Work instructions: Exclude images; transcribe the rest of the data exactly.

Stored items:

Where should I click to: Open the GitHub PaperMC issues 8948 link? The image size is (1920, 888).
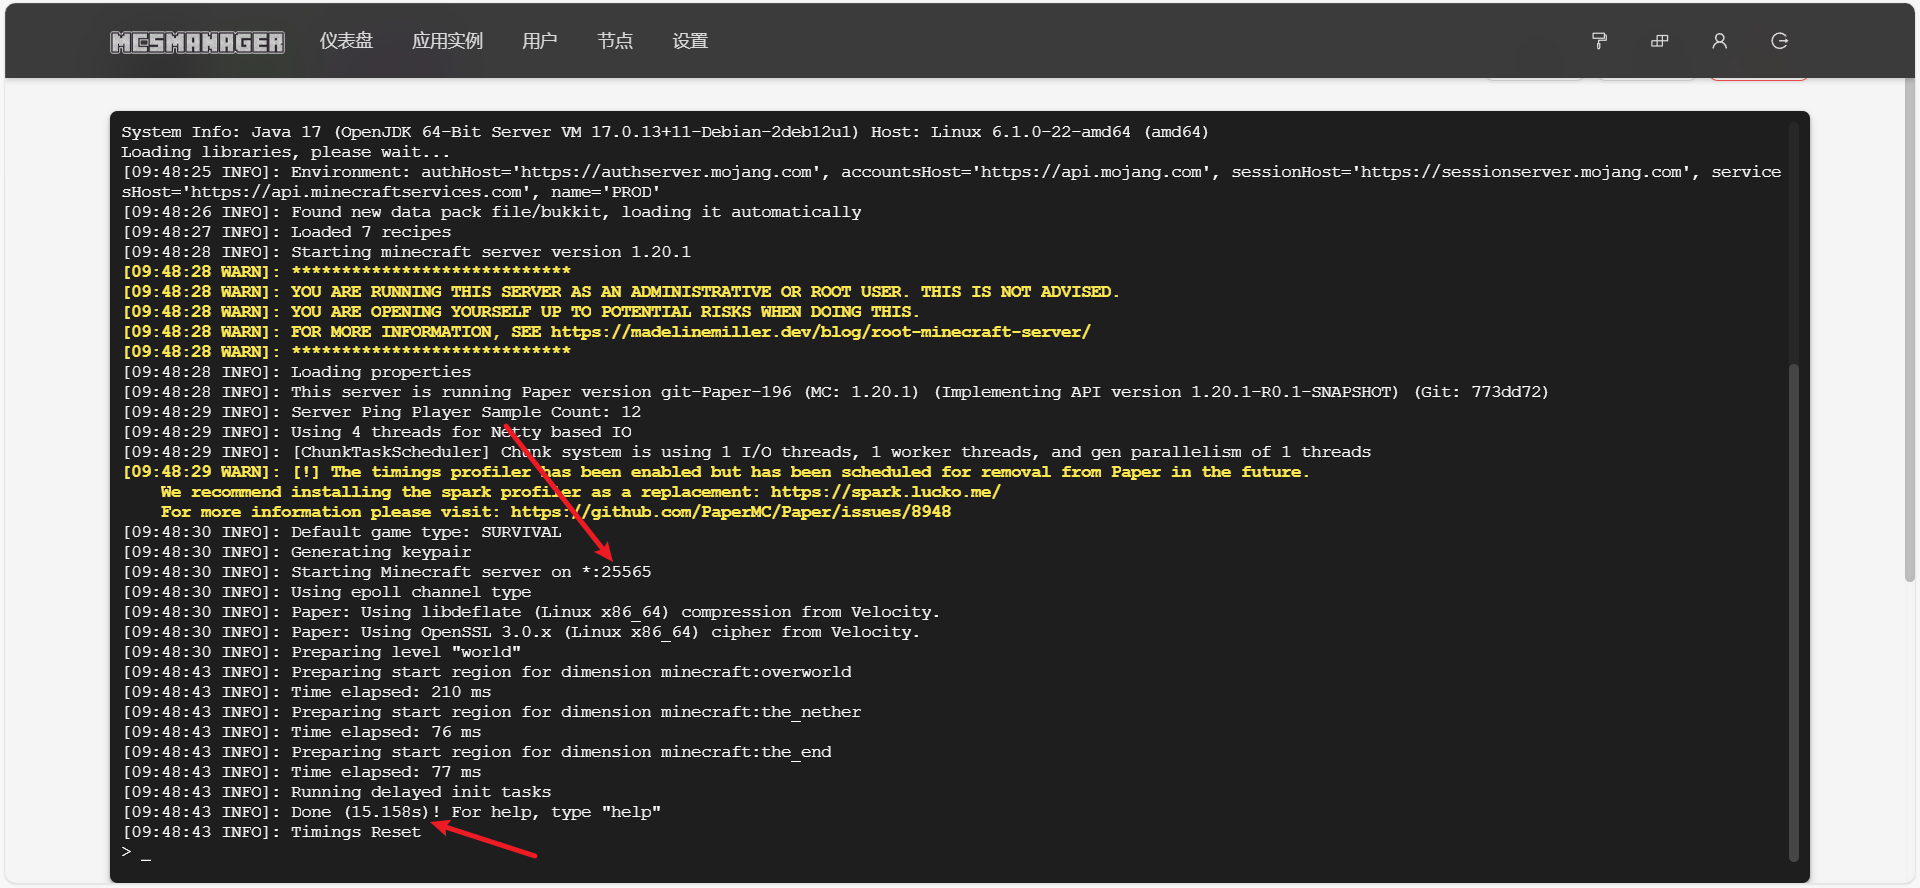(730, 512)
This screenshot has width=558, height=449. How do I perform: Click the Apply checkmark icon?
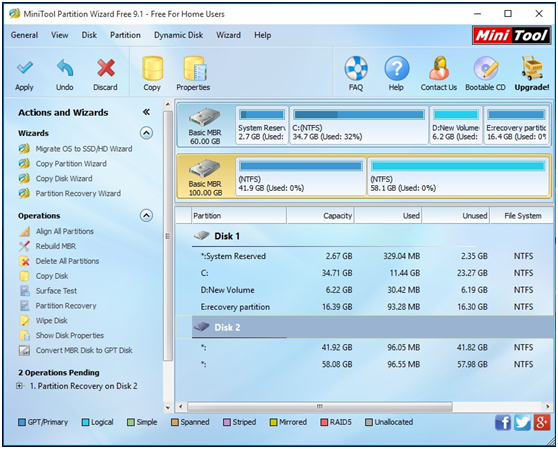point(24,68)

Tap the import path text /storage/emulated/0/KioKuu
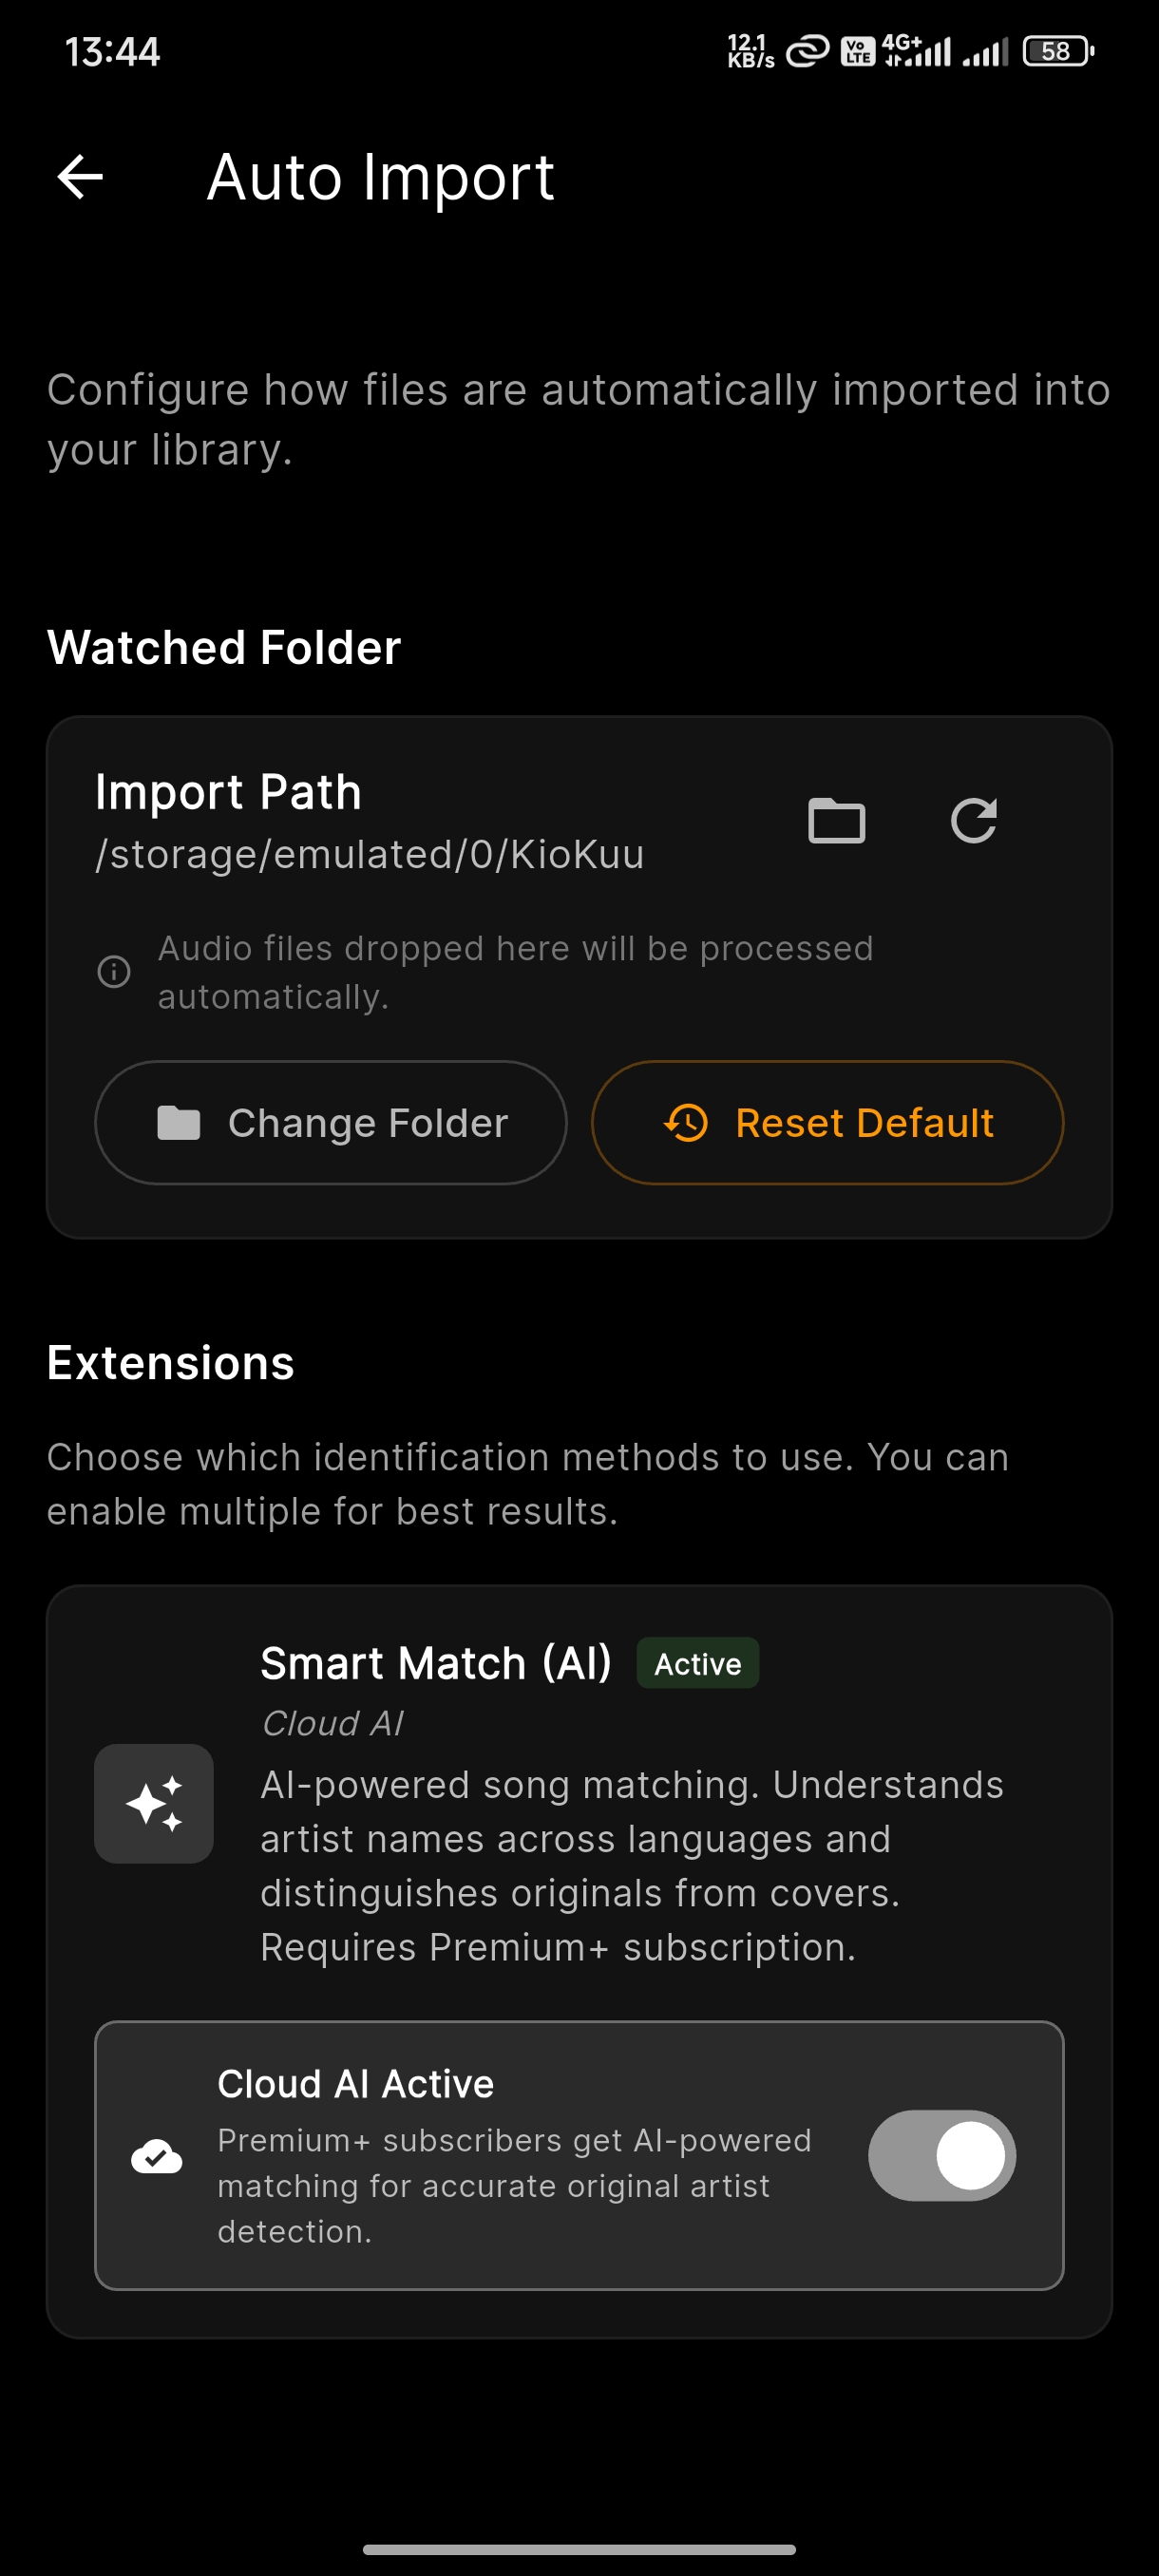[x=369, y=854]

Written answer:
Where should I click to: Open the GitHub PaperMC issues 8948 link? The image size is (1920, 888).
(730, 512)
This screenshot has width=558, height=449. How do I perform: Click the Apply checkmark icon?
point(24,68)

Tap the import path text /storage/emulated/0/KioKuu
[x=369, y=854]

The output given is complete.